> _What you are asked to do_
Please give back only the lines below from the one containing "[facebook.com/SoccolBarbieri] (15, 1645)" to the one containing "Image resolution: width=136, height=2576.", each repeated word for word, both ends included.

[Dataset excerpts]
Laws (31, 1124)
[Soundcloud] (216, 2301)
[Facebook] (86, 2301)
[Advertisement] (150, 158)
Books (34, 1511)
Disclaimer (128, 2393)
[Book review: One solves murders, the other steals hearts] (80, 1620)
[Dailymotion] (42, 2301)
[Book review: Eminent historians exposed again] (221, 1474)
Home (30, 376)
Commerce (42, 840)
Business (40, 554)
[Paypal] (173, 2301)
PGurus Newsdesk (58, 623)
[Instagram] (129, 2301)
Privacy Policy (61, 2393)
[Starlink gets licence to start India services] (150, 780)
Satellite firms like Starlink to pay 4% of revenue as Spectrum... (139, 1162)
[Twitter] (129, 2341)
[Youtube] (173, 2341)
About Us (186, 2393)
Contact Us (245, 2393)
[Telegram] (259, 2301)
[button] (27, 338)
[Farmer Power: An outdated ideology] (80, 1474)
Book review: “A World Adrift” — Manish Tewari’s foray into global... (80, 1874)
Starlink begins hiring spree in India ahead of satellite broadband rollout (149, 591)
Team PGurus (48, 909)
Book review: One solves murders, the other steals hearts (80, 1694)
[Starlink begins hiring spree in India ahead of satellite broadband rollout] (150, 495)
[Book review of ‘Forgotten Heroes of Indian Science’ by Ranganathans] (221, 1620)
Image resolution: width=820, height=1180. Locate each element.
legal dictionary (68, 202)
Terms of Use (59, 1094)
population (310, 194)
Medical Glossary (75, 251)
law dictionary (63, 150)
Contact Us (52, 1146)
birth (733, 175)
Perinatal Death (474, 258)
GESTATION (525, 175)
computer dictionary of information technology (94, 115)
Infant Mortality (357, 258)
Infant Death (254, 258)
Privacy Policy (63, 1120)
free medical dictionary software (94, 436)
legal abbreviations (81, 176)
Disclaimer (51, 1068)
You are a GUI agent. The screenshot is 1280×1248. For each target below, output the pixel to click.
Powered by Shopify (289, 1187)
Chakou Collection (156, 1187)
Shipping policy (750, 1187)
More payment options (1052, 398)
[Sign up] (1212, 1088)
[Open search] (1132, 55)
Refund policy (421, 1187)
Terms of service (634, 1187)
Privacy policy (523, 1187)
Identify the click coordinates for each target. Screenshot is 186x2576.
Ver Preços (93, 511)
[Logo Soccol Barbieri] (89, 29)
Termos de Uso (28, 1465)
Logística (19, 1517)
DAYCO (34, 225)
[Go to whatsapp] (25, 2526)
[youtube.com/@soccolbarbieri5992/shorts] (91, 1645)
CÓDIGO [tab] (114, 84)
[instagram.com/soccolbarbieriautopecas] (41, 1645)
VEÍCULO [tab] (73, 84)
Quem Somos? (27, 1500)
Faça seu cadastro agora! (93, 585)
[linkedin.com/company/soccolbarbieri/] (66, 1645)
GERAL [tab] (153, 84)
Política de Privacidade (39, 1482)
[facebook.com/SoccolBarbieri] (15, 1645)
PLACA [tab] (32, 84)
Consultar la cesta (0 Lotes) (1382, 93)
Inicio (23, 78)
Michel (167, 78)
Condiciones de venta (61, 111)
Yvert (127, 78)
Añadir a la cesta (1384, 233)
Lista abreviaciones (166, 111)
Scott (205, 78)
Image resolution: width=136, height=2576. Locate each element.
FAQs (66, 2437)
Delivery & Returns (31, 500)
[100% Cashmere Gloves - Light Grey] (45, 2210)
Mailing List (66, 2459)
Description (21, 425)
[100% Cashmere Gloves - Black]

> _Worked solution_
[facebook.com/SoccolBarbieri] (15, 1645)
PLACA [tab] (32, 84)
Consultar la cesta (0 Lotes) (1382, 93)
Inicio (23, 78)
Michel (167, 78)
Condiciones de venta (61, 111)
Yvert (127, 78)
Añadir a la cesta (1384, 233)
Lista abreviaciones (166, 111)
Scott (205, 78)
Image resolution: width=136, height=2576. Locate each element.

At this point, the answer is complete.